_EXCERPTED PASSAGE_:
-- Opening Marker --

By Tannara Yelland
CUP Prairies & Northern Bureau Chief
SASKATOON (CUP) — The gender divide in education has been clear for some time: Women are graduating from high school and undergraduate programs more than men, and that split is only increasing with each year.
However, that imbalance reverses itself at the highest levels of academia. Despite the fact that women account for 58 per cent of Canadian undergraduate enrolments and 56 per cent of graduate enrolments, according to Statistics Canada, women still account for only 47 per cent of doctoral enrolments.
“We have to recognize that there are still a lot of general and internalized stereotypes that as a society we impose, which we are slowly overcoming,” said University of Manitoba graduate students’ association president Meaghan Labine.
“At this point I don’t believe there is any intention for there to be less women in PhD programs, but rather that women as a whole are learning to see themselves in professions that only a short time ago were unobtainable.”

-- Closing Marker --

Please resume the news article on women in doctoral programs, picking up right after its final sentence.

(Stored data)
-- Opening Marker --

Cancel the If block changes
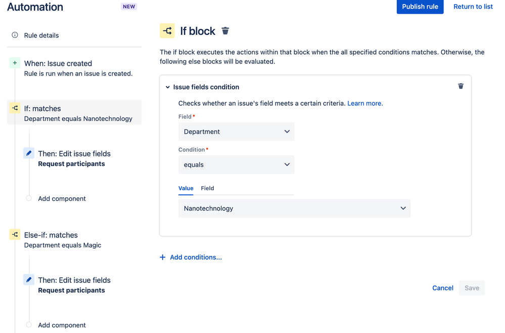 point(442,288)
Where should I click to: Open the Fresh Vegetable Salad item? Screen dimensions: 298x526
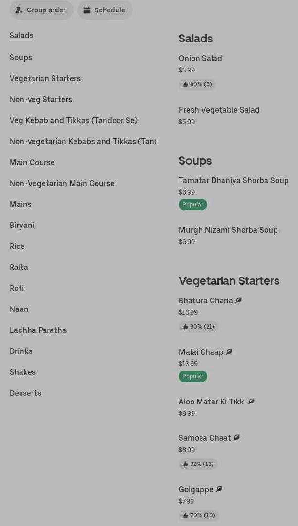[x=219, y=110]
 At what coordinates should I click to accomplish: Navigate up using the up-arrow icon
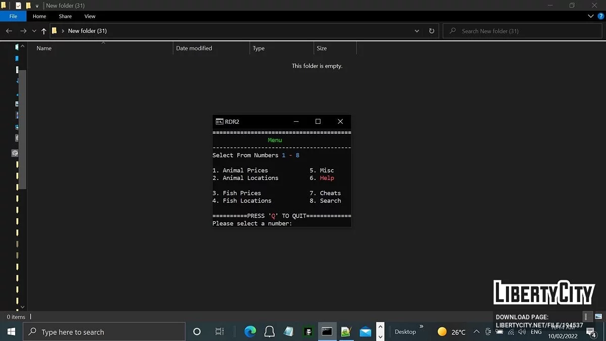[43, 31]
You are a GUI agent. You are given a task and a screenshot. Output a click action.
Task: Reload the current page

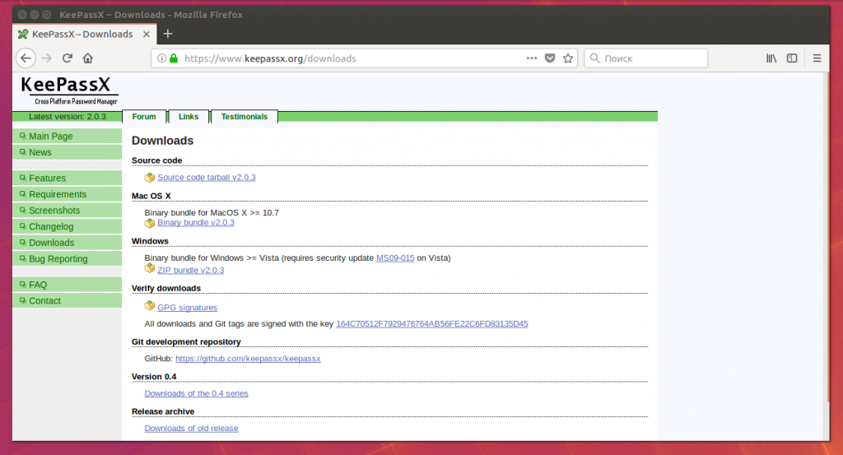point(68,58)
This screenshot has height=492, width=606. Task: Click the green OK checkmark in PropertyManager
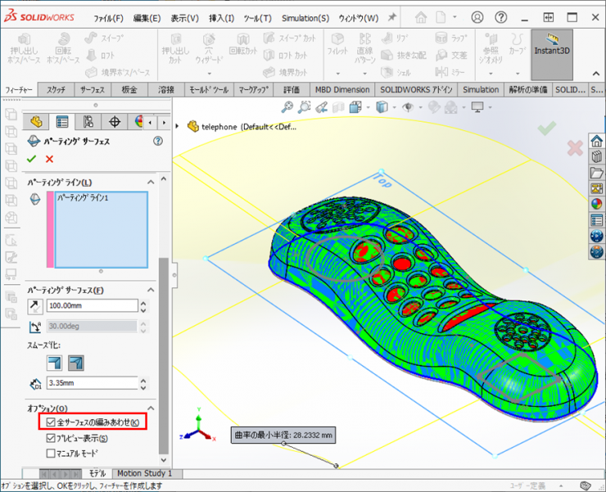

-- Closing Marker --

_RESULT FOR THIS TASK_:
Labine continued on to say that as more women enter certain professions and disciplines, that will likely encourage more women to follow suit.
This is borne from a study conducted by the University of California Davis, where researchers examined female and male students at the U.S. Air Force Academy. The study found that a teacher’s gender had little to no effect on male students, but that “it has a powerful effect on female students’ performance in math and science classes, their likelihood of taking future math and science courses, and their likelihood of graduating with a [science, technology, engineering or math] degree.”
At the U of M, women already outnumber men in PhD programs in several disciplines, from arts and education to medicine, where there are 67 women and 49 men enrolled. The lone architecture PhD student is also a woman.
But in the areas that women most often make the poorest showing, they are still far behind. There are only 26 women working alongside 150 men to achieve PhDs in engineering, and in the hard sciences, the division is 44 to 82.
This continuing dearth of women in doctoral programs for the disciplines in which women continue to be underrepresented at all levels is disheartening because, according to the StatsCan report, far more women holding PhDs decide to go into university education and academia than men.
Of all the doctorate recipients in Canada in 2007-08, 55 per cent planned to work. And half of the women who intended to work after receiving their degree, wanted to work in universities and colleges.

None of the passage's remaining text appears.